At least Sansus and Ferer intend going on to the World Cup. Any other decision would have caused an earthquake in French rugby circles.

For members of a national coaching staff it is rarely their privilege to decide when to retire. News breaks that both Samuel Cherouk and Stephane Eymard have left the French set-up. They were in charge respectively of the forwards and the backs. A tenth loss to les Anglaises proved the last straw. Responsibilities for French shortcomings had to be laid at their door.

The Players

The diminutive Sansus rapidly overtook Pauline Bourdon in the key position of No 9 for France. She became a constant worry to opposing back-rows, able to use a full armoury of skills to deceive them. Her speed of thought and action put her team on the front foot time and again. Her kicking skills opened up yet more avenues for them.

Ferer, capped 51 times in the second and back rows, has been an invaluable contributor to French success. She played a leading role in the recent 6 Nations, adding vital ammunition to the French line-out, which has rarely been one of their strong points.

Both play for Stade Toulousain who will be losing three other players. This is a severe blow for one of the top clubs in the nation, but they will surely be able to fill the gaps with other leading talents.

Behind this news lurks a story that has hardly been told. Ferer played previously for AS Bayonne, at the ground where England recently completed their fourth Grand Slam.

I was surprised, to say the least, that the FFR was happy to stage the big game there after the unsavoury events at the end of last year, when club players refused to play a match because of the neglect the administration had shown them.

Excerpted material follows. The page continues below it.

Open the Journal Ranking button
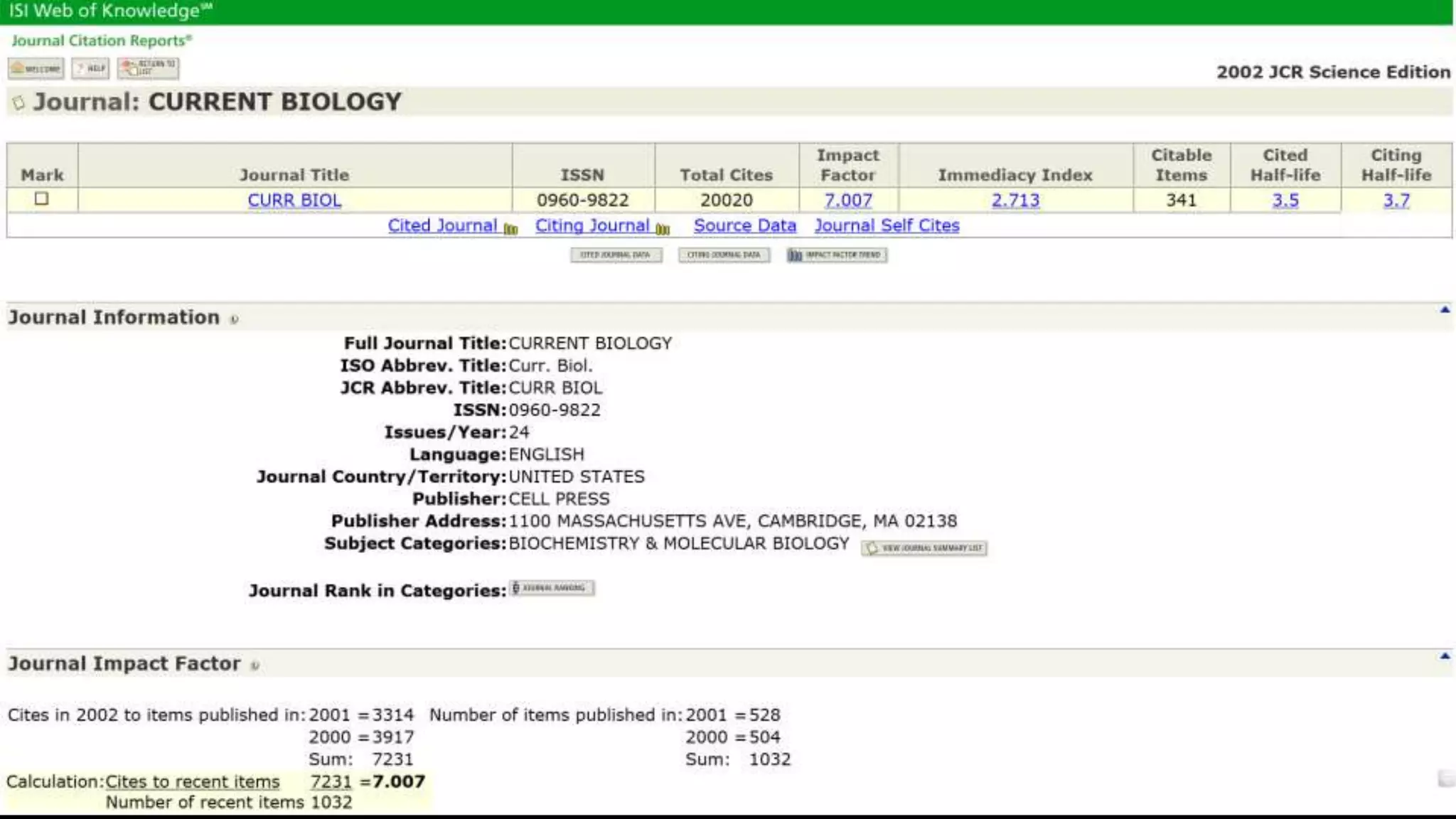1456x819 pixels. pos(552,588)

Another one who left Bayonne during the troubles is Bourdon. Why she chose to join Stade Toulousain is far from obvious, as there she would be competing for the No 9 shirt with Sansus. Of course, there are delights in joining a club of all the talents. And now she can look forward to undisputed employment as the leading scrum-half. Till now she could be sure of 50% activity at best.

The Staff

Cherouk had been in charge of the forwards since 2017, but his place in the hierarchy had looked in jeopardy once Thomas Darracq was brought in last year to be in charge of Project Sport, a rather romantic sounding position. This made him the second voice (after Annick Hayraud) in the French firmament.

Cherouk had to be held responsible for the French pack’s inability to answer Red Rose strengths, though fair-minded people might wonder whether any part-time pack can hope to stand four-square against a full-time one. Well, they certainly did for a number of seasons at the set-scrum. But that could not continue as Louis Deacon arrived to sort out any remaining weaknesses in English techniques.

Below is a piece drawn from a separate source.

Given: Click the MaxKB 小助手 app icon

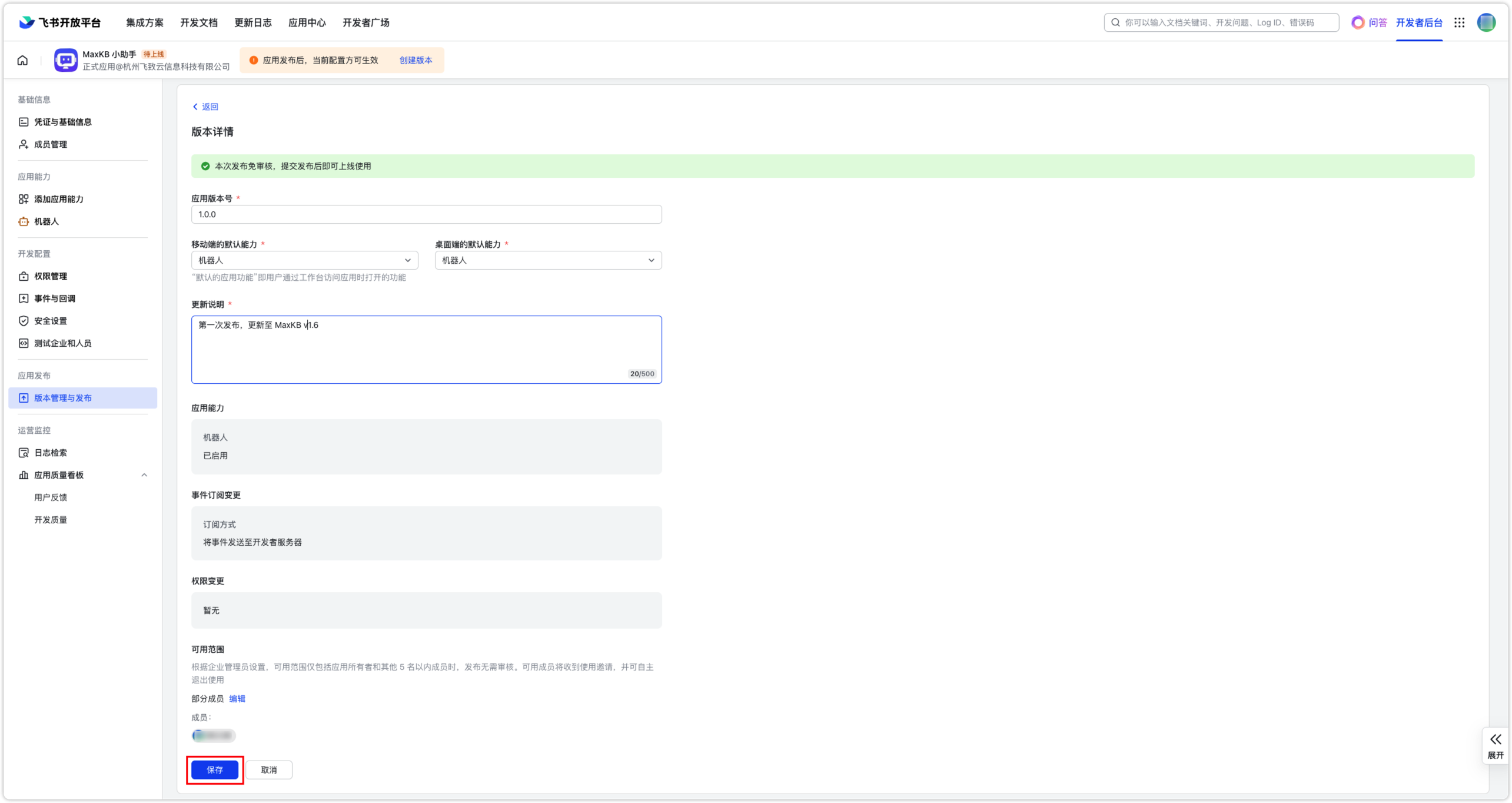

With the benefit of hindsight we might wonder whether changes in management might not have come sooner.

It was fascinating to see the differing training methods employed. Cherouk was noticeable for his loud, almost hectoring voice as he pushed his charges through their training sessions. It was hard to find an English counterpart who followed the same approach.

New Staff

Now we know: Gaëlle Mignot is appointed to a post concentrating on the scrum and contact phases. This makes her the only woman in elite international rugby to specialise in this area.

She has a most distinguished record as player and captain, appearing in three World Cups and winning a Grand Slam in 2014. More recently she has been assisting the French squad, so will not take long to settle in.

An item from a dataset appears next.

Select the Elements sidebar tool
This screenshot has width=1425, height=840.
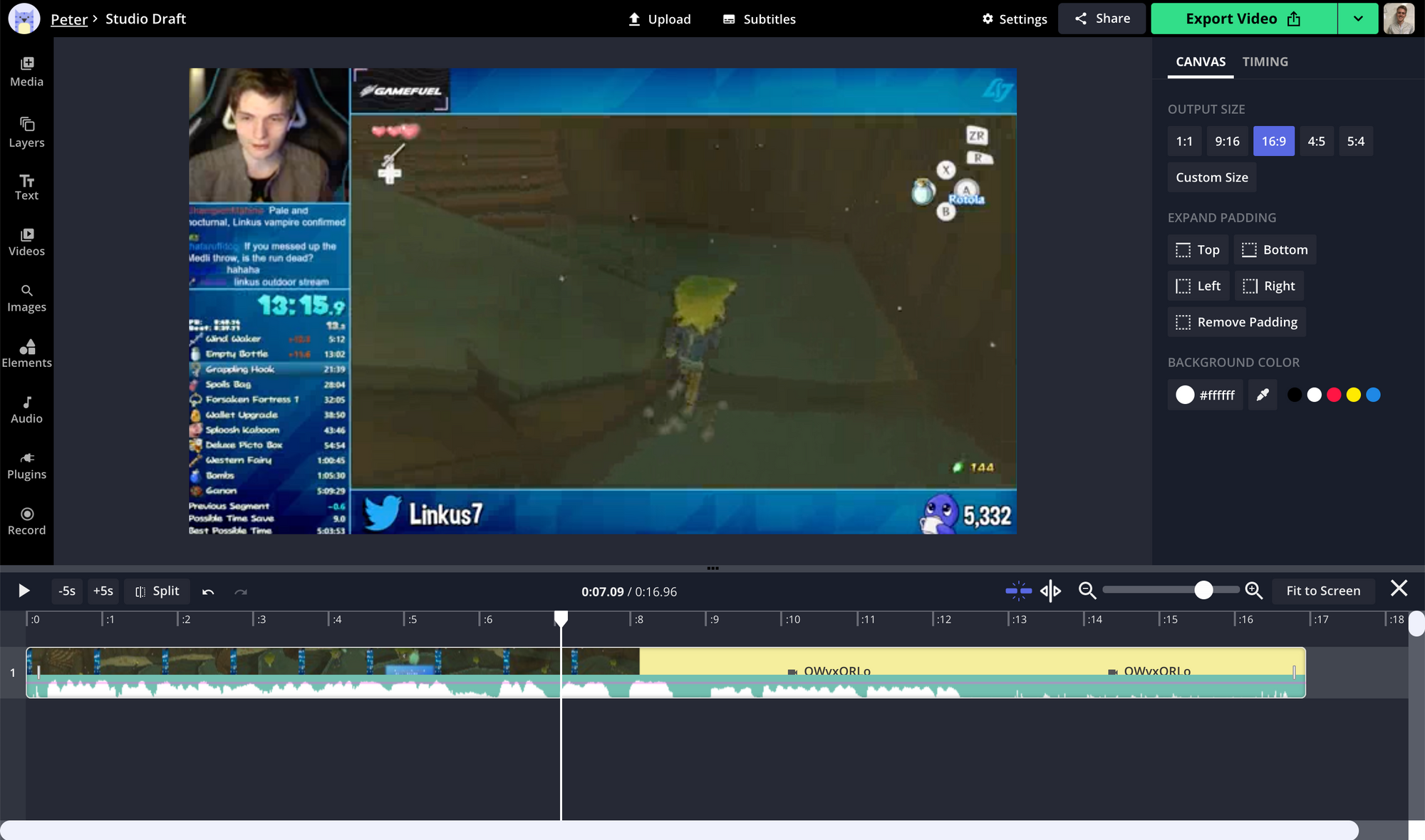(26, 353)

Sharing pack duties will be David Ortiz, formerly forwards coach at Agen. He will look after the line-out and defence.

That leaves the backs and attack to be catered for, unless Darrack assumes that role.

This double appointment must mean that the changes had been contemplated way back, and likely replacements assessed.

Not the smoothest approach to a World Cup, but Hayraud and Darrack remain in place. We can think of other leading contenders who are undergoing more convulsive changes.